Records taken from a data source:
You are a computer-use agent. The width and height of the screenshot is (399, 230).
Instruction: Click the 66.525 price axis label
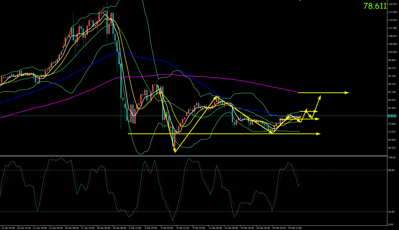(393, 148)
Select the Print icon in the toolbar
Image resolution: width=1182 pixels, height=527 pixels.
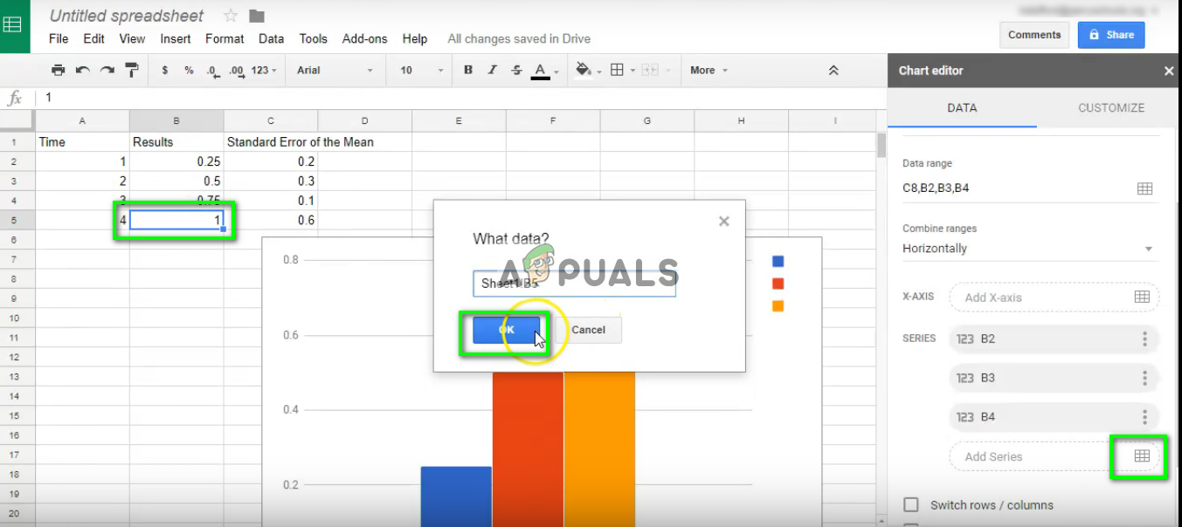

The task: Please copy the listing above word for word, leaving out the pictures.

Correct output:
You are a computer-use agent. The width and height of the screenshot is (399, 230).
Instruction: Click the 66.525 price axis label
(393, 148)
Select the Print icon in the toolbar
Image resolution: width=1182 pixels, height=527 pixels.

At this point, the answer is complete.